- **Directions for this task**:
Go to the line below that contains "How do I perform: Select". From there to the end of the records, reproduce each line exactly, except the pictures.

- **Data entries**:
────────────────

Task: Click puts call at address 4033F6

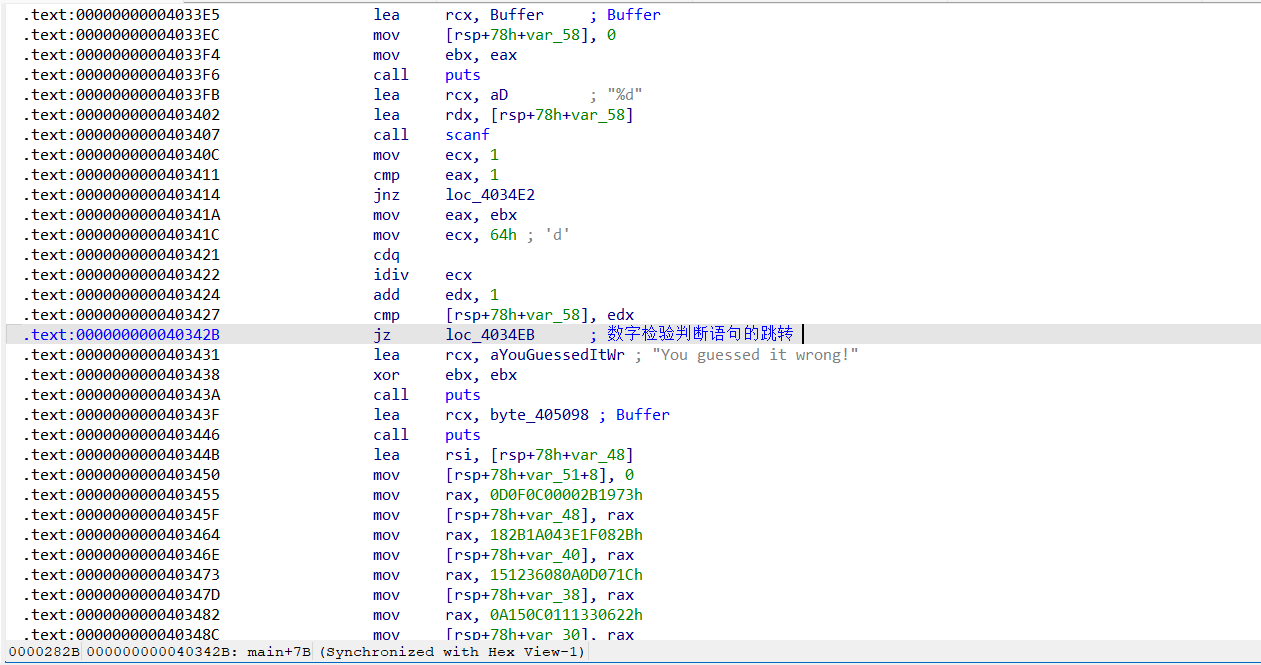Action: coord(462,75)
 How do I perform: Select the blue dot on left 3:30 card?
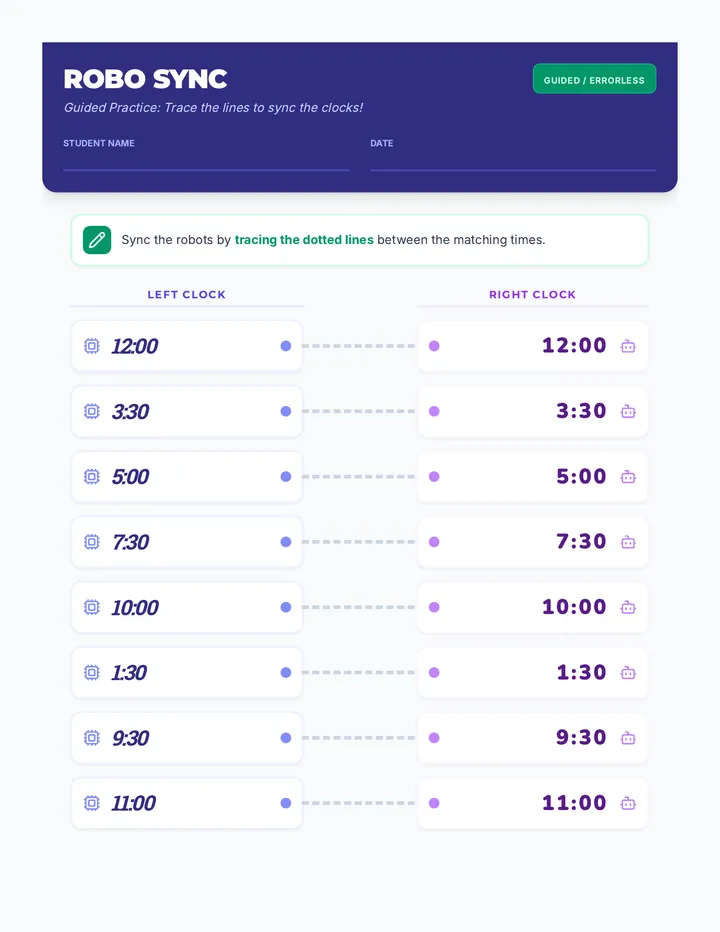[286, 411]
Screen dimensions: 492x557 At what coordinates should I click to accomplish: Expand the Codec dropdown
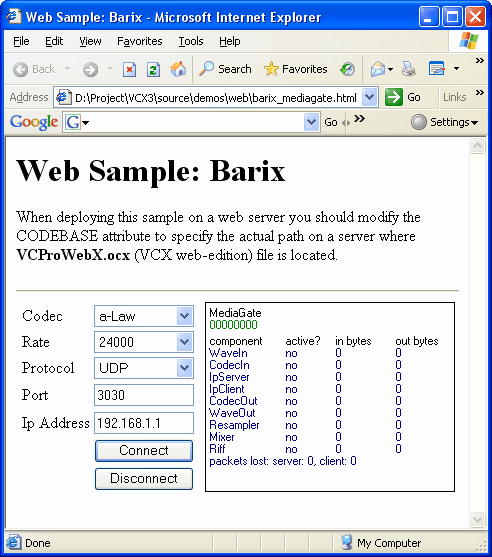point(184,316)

────────────────

- **Problem solution**:
 How do I perform: Select the blue dot on left 3:30 card?
[286, 411]
Screen dimensions: 492x557 At what coordinates should I click to accomplish: Expand the Codec dropdown
point(184,316)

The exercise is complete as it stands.